Personnel in environmental health agencies are frequently asked by members of the development community about what new regulations they might expect as they conduct their long-range planning. The following are some environmental trends we are beginning to see, and the emerging environmental issues and areas of regulation.

There are three growing environmental trends:

* public awareness and involvement;

* political action and reaction; and

* public/private partnerships for environmental and economic development.

Public awareness and involvement

The public sees international environmental issues on a daily basis on television and in the newspapers, regarding the hole in the ozone layer, global warming, Chernobyl, the Greenpeace movement, Earth Day celebrations, recycling, studies on Love Canal and Three Mile Island. Citizens are aware of environmental issues and hazards. They want information in lay language and want to know specific risks, information which is often unavailable. They are technically more knowledgeable than ever before.

They wish government to reduce all non-voluntary risks to zero; they wish private industry to clean up environmental problems to pristine quality; they do not accept the concept of "acceptable risk" or "below regulatory concern." There are whole new fields of risk assessment management and communication, and discussions of "how clean is clean?" and how potential health risks compare to known, everyday risks.

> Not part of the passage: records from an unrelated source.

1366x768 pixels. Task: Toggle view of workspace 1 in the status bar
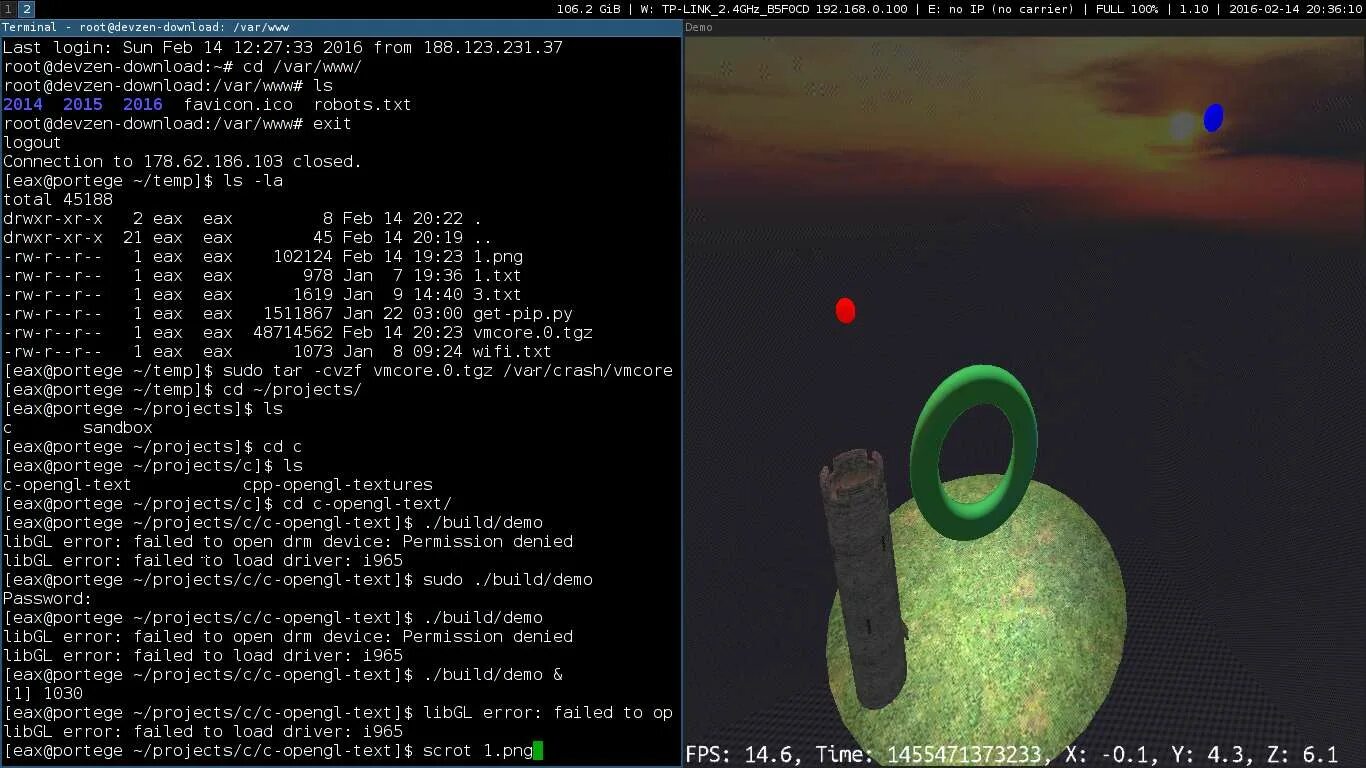click(8, 8)
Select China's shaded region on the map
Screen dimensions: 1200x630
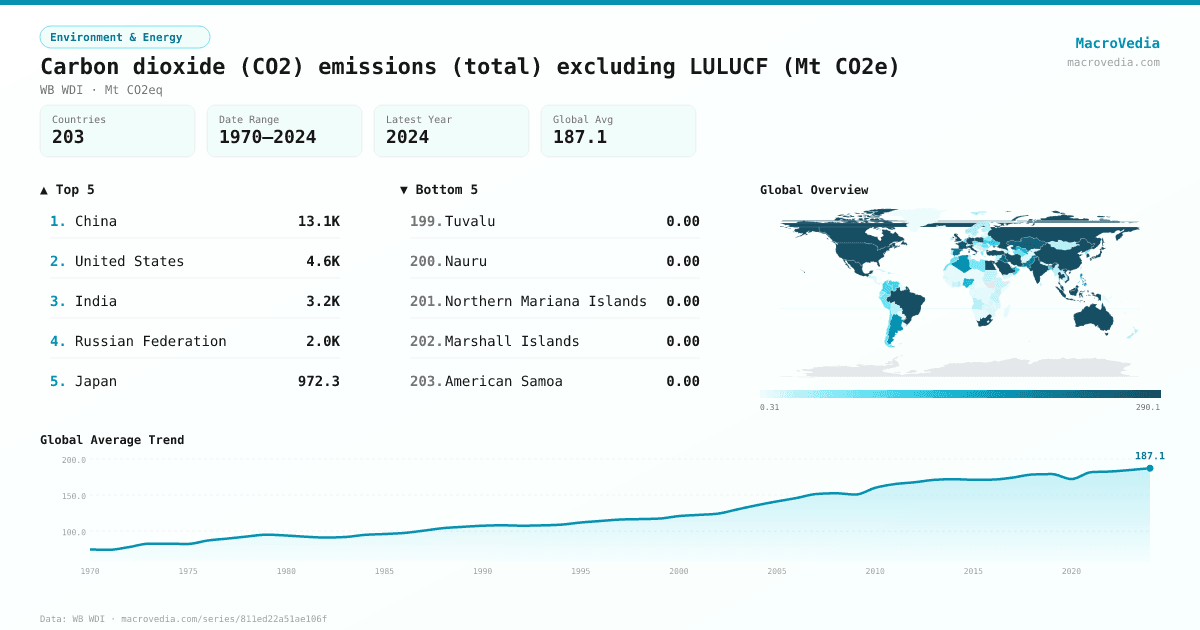(1060, 258)
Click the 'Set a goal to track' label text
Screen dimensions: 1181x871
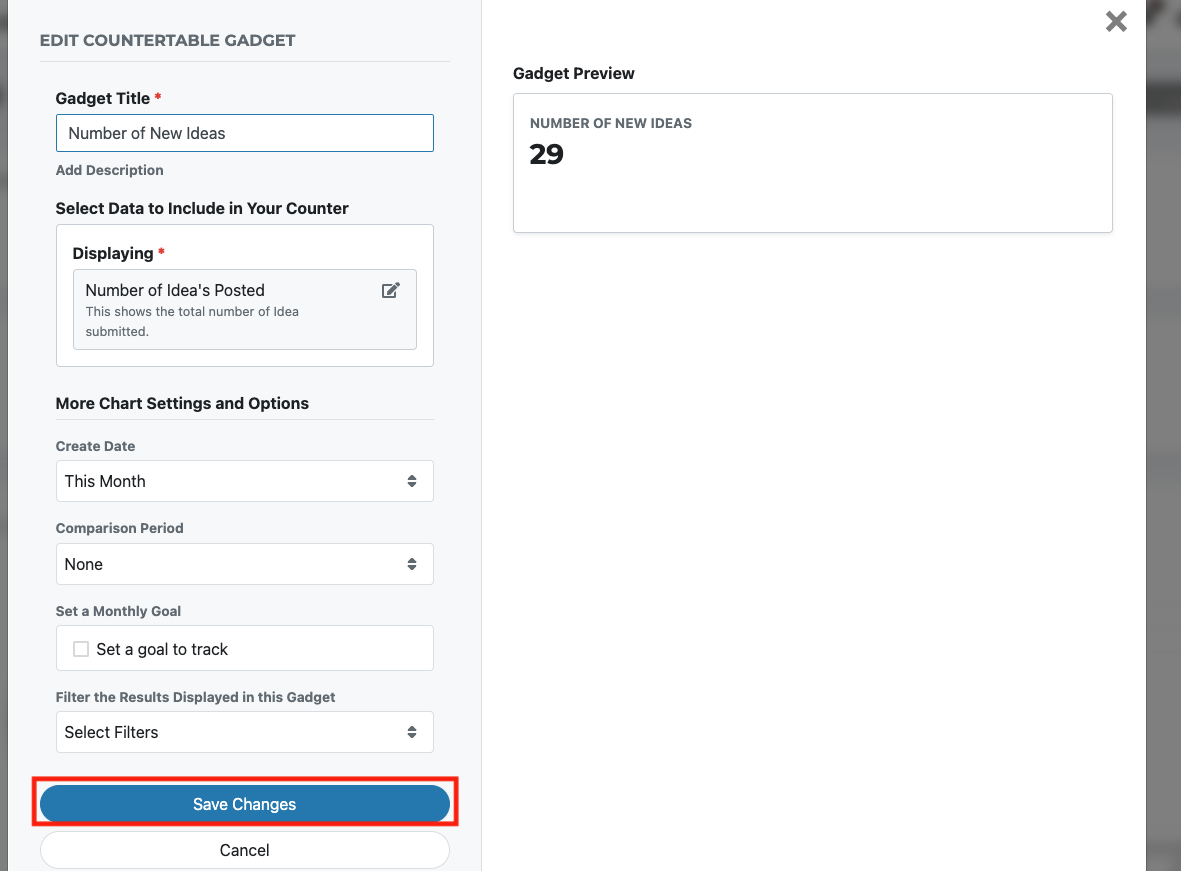click(x=162, y=649)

When available information shows that a particular risk is extremely low, there is public reluctance to trust that data, whether the data come from industry or government. The public is better educated, more aware, more vocal, politically more active. It expects environmental "good behavior" and symbolism from elected officials, fast food chains, supermarkets and others.

Political action and reaction

As a corollary, there is heightened political interest. Candidates campaign and make headlines on environmental issues, vying for the "green" vote. Candidates for offices which have very little direct impact on or control over the environment still campaign on platforms of environmental improvement. Planning commissions are more environmentally concerned than they have been in the past. There has also been a rapid increase in the types of environmental legislation introduced and passed. Some of this legislation is excellent; some is well-intentioned but poorly considered. Nevertheless, increased legislation usually means increased environmental regulation, and more often than not regulation of the private sector. If government continues in its financial straits, a greater proportion of the costs will be borne by citizens and industry.

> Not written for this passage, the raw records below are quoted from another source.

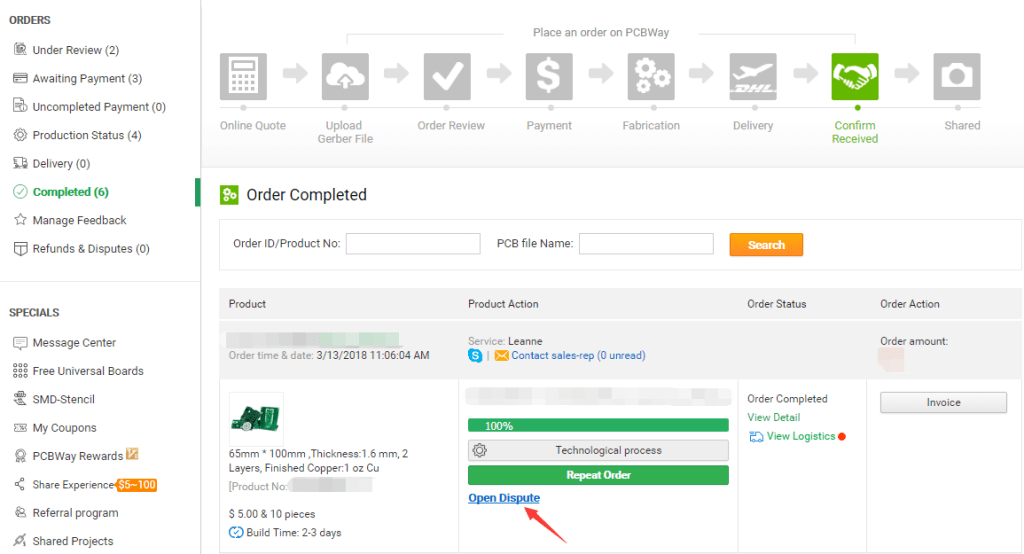Click the Fabrication gears icon
The width and height of the screenshot is (1024, 554).
click(651, 77)
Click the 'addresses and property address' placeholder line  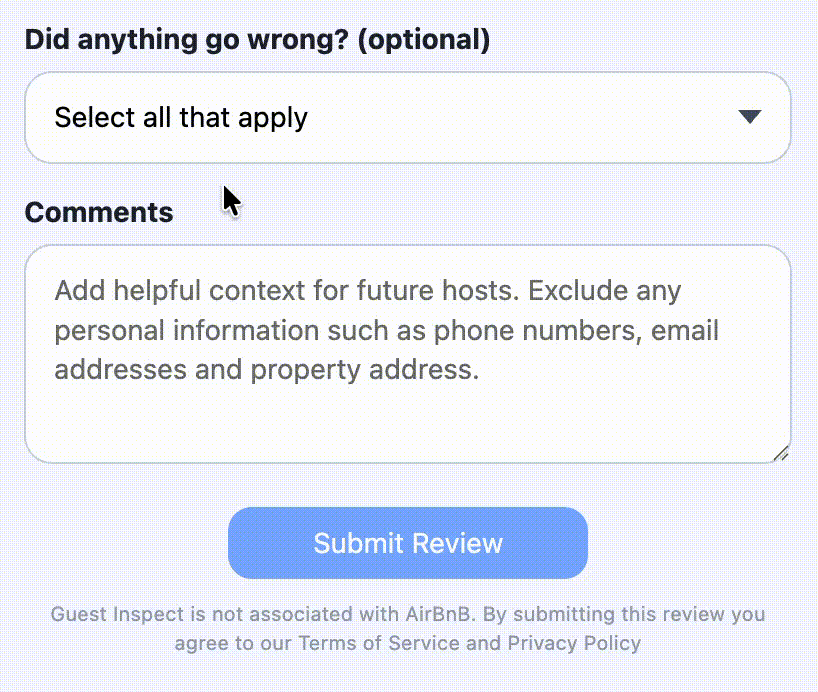(x=266, y=370)
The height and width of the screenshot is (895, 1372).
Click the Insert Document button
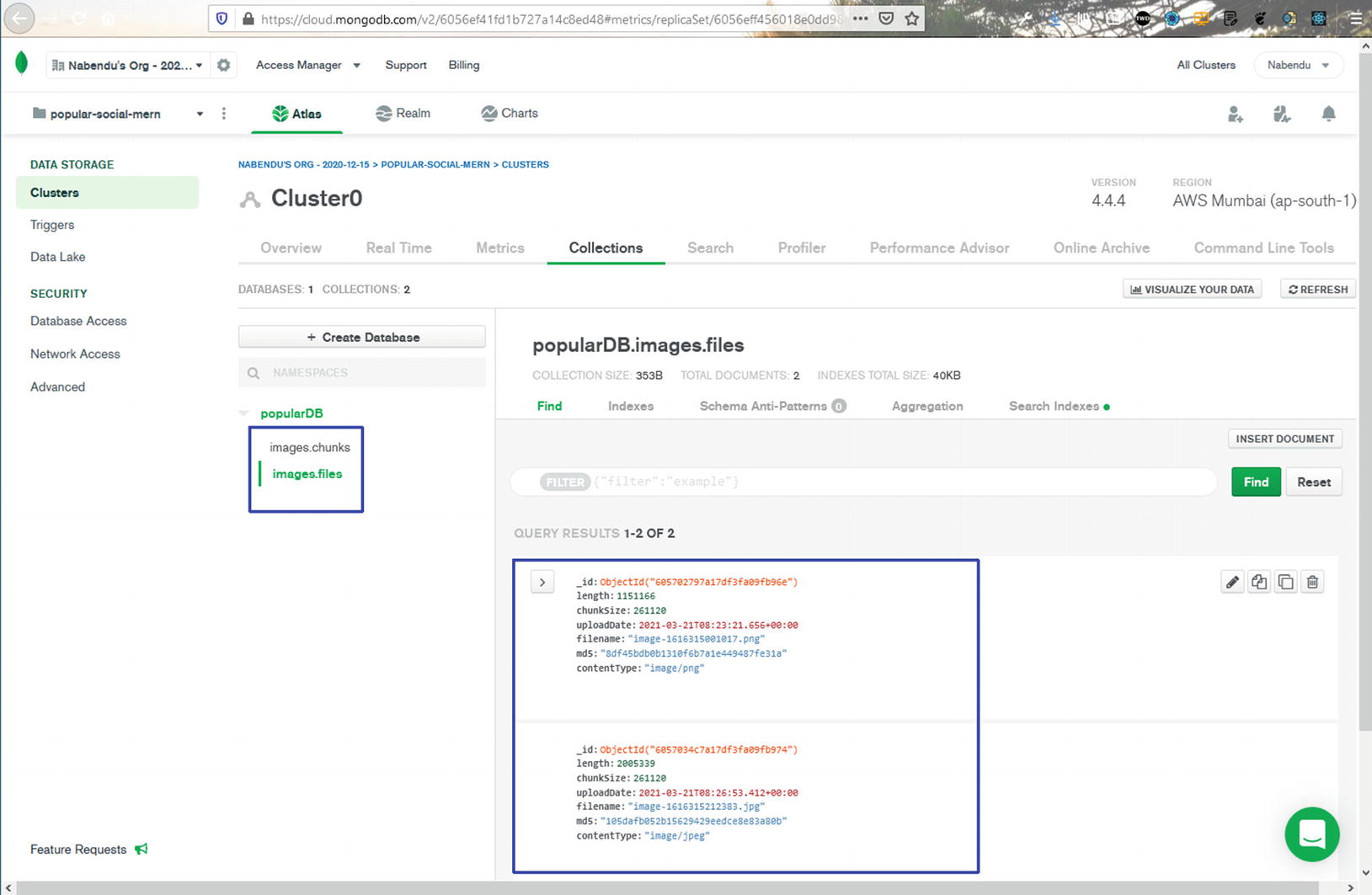[1284, 439]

The trend toward public/private partnerships for environment and development

A natural outgrowth of all of this public concern is greater private concern for the environment. Private business is made up of local citizens, too--people who realize that the environment needs to be preserved for their own children and grandchildren. There will be greater attempts by corporations to find environmental "good will" projects, and greater expectations by others that they will do so.

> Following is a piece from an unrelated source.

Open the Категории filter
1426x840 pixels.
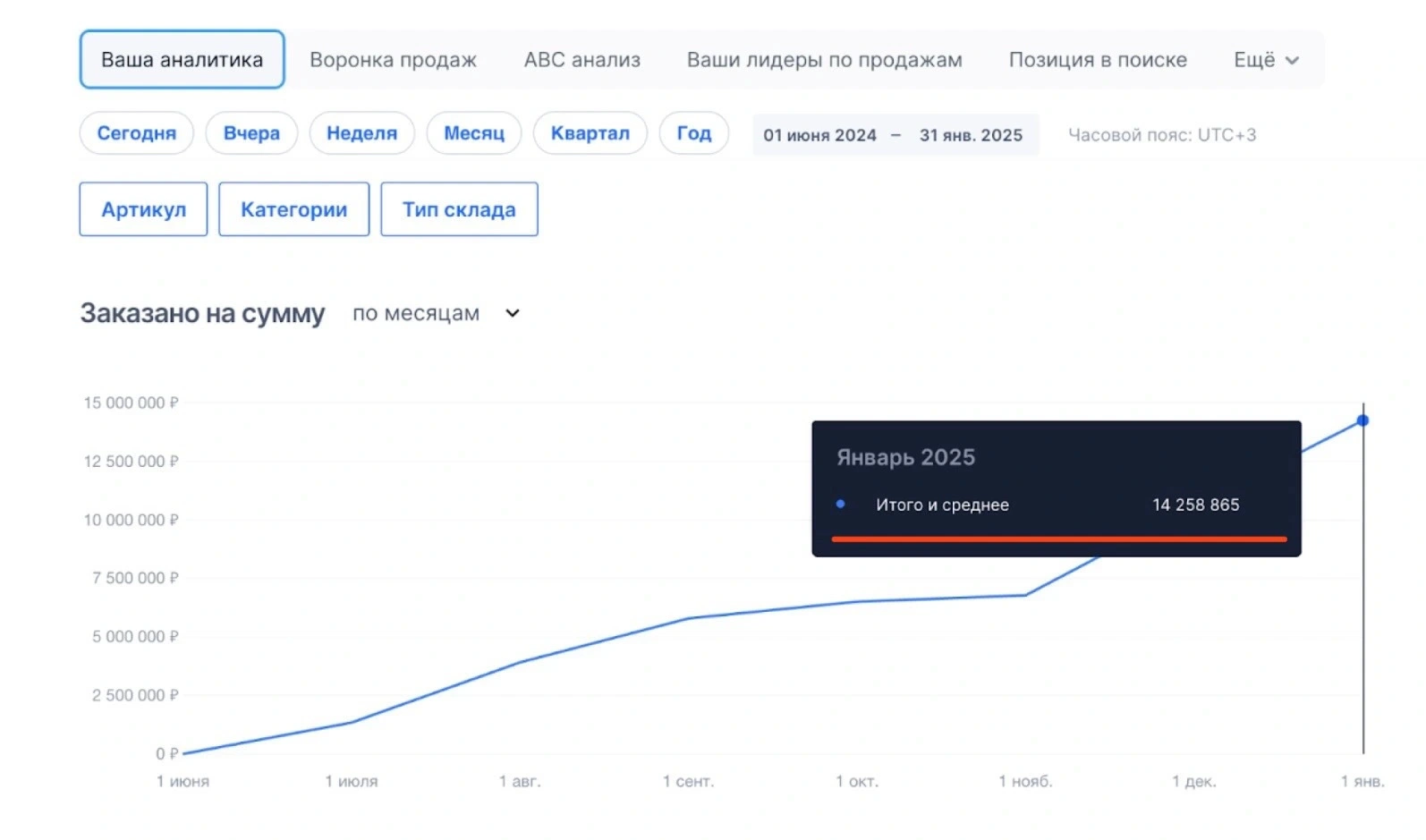click(x=293, y=209)
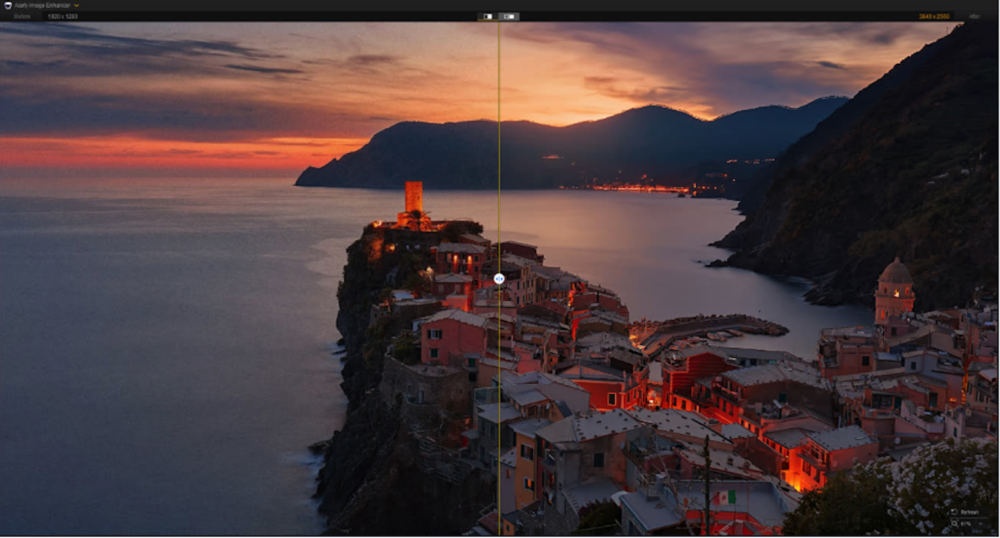Switch to split-slider comparison view icon

486,16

There is growing recognition locally, nationally and internationally that just as economic development pays for environmental protection, so also there can be no lasting future for economic development in a deteriorating environment. An example of this recognition was the United Nations Summit in Brazil in June, 1992 on development and environment. In 1990, five Latin American countries announced their intentions to work cooperatively in the areas of development, environment, finance, agriculture and human services. They recognized that they could develop more quickly together than separately and by acknowledging that seemingly diverse issues are interconnected.

So, too, developers, recruiters, environmental officials and the public will seek win/win solutions. For example, a large industry providing new jobs might offer to purchase and build park-and-ride lots and provide shuttle service so that it will not contribute to traffic congestion and air pollution. There are many creative partnerships and opportunities waiting to be seized. Those who do so first will gain a much greater share of the public relations benefits. There will be a trend away from enforcement, and toward a working relationship of government with industry to achieve environmental compliance through internal quality processes.

There will also be improved multi-governmental partnerships. There will be greater regional scale planning and policies to cover environmental "sheds," such as air sheds and water sheds, regional solid waste and wastewater management, greater cooperation between government agencies within cities, and between municipalities, counties and private firms.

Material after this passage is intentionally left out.